§ What this task involves
The records that follow are to be given again exactly, with their pictures omitted.

Extracted records
┌──

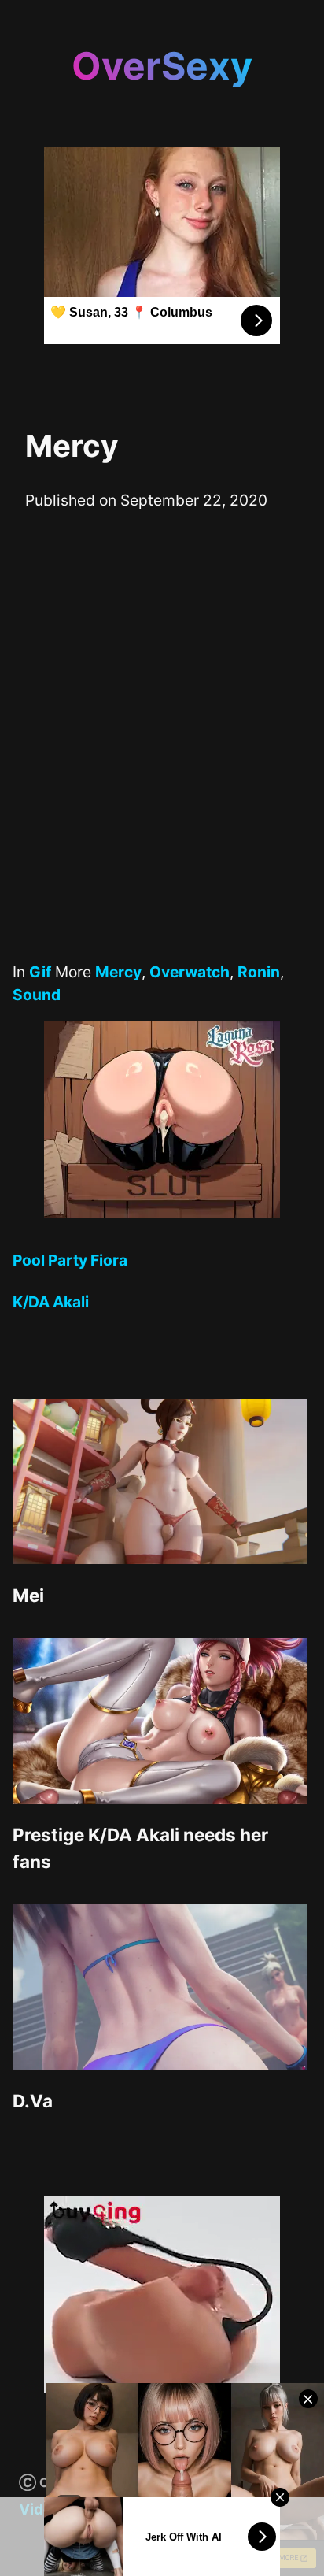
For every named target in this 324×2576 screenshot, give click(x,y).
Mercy (118, 971)
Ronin (258, 971)
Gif (40, 971)
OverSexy (162, 66)
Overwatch (189, 971)
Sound (37, 994)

└──

§ Answer space
For every named target in this 324×2576 screenshot, give click(x,y).
Mercy (118, 971)
Ronin (258, 971)
Gif (40, 971)
OverSexy (162, 66)
Overwatch (189, 971)
Sound (37, 994)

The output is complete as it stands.